**Task brief:** Each line below must be written out exactly as shown.

**Extracted material:**
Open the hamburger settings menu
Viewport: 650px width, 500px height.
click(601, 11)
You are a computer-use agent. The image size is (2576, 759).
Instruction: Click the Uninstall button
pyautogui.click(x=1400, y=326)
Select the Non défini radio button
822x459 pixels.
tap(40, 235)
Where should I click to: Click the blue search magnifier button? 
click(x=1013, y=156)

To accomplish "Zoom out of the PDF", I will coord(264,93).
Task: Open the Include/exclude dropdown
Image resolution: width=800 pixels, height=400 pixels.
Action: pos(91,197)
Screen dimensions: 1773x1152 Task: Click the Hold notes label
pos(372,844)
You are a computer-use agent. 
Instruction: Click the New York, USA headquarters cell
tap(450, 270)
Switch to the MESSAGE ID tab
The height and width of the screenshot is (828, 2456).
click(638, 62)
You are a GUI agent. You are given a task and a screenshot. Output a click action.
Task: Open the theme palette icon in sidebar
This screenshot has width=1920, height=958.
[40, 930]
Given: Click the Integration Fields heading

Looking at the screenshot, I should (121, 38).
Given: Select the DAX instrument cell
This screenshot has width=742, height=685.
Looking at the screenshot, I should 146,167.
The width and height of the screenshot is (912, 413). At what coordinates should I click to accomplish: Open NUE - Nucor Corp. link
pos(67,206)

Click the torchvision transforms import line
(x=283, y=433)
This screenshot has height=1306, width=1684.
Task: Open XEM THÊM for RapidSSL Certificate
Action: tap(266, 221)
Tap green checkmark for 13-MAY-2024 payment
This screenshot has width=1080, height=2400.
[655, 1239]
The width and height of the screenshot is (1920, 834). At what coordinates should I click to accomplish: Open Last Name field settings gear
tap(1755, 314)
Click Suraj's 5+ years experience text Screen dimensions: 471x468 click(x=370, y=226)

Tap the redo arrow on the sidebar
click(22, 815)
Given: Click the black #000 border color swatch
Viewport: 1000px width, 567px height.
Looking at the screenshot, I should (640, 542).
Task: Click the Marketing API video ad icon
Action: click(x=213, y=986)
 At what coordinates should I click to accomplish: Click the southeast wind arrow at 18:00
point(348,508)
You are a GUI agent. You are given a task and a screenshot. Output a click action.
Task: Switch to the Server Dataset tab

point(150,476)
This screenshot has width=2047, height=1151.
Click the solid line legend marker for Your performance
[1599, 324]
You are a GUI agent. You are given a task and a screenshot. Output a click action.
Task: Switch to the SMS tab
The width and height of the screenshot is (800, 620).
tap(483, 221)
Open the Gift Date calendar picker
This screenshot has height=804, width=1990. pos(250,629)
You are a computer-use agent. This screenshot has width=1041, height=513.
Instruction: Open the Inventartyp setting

**Result for this exercise:**
Open the hamburger settings menu
Viewport: 650px width, 500px height.
click(601, 11)
You are a computer-use agent. The image size is (2576, 759).
Instruction: Click the Uninstall button
pyautogui.click(x=1400, y=326)
Select the Non défini radio button
822x459 pixels.
tap(40, 235)
Where should I click to: Click the blue search magnifier button? 
click(x=1013, y=156)

To accomplish "Zoom out of the PDF", I will coord(264,93).
Task: Open the Include/exclude dropdown
Image resolution: width=800 pixels, height=400 pixels.
Action: pos(91,197)
Screen dimensions: 1773x1152 Task: Click the Hold notes label
pos(372,844)
You are a computer-use agent. 
Instruction: Click the New York, USA headquarters cell
tap(450, 270)
Switch to the MESSAGE ID tab
The height and width of the screenshot is (828, 2456).
click(638, 62)
You are a GUI agent. You are given a task and a screenshot. Output a click action.
Task: Open the theme palette icon in sidebar
This screenshot has width=1920, height=958.
[40, 930]
Given: Click the Integration Fields heading

Looking at the screenshot, I should (121, 38).
Given: Select the DAX instrument cell
This screenshot has width=742, height=685.
Looking at the screenshot, I should 146,167.
The width and height of the screenshot is (912, 413). At what coordinates should I click to accomplish: Open NUE - Nucor Corp. link
pos(67,206)

Click the torchvision transforms import line
(x=283, y=433)
This screenshot has height=1306, width=1684.
Task: Open XEM THÊM for RapidSSL Certificate
Action: tap(266, 221)
Tap green checkmark for 13-MAY-2024 payment
This screenshot has width=1080, height=2400.
[655, 1239]
The width and height of the screenshot is (1920, 834). At what coordinates should I click to accomplish: Open Last Name field settings gear
tap(1755, 314)
Click Suraj's 5+ years experience text Screen dimensions: 471x468 click(x=370, y=226)

Tap the redo arrow on the sidebar
click(22, 815)
Given: Click the black #000 border color swatch
Viewport: 1000px width, 567px height.
Looking at the screenshot, I should (640, 542).
Task: Click the Marketing API video ad icon
Action: click(x=213, y=986)
 At what coordinates should I click to accomplish: Click the southeast wind arrow at 18:00
point(348,508)
You are a GUI agent. You are given a task and a screenshot. Output a click action.
Task: Switch to the Server Dataset tab

point(150,476)
This screenshot has width=2047, height=1151.
Click the solid line legend marker for Your performance
[1599, 324]
You are a GUI agent. You are given a task and a screenshot. Output a click action.
Task: Switch to the SMS tab
The width and height of the screenshot is (800, 620).
tap(483, 221)
Open the Gift Date calendar picker
This screenshot has height=804, width=1990. pos(250,629)
You are a computer-use agent. This screenshot has width=1041, height=513.
Instruction: Open the Inventartyp setting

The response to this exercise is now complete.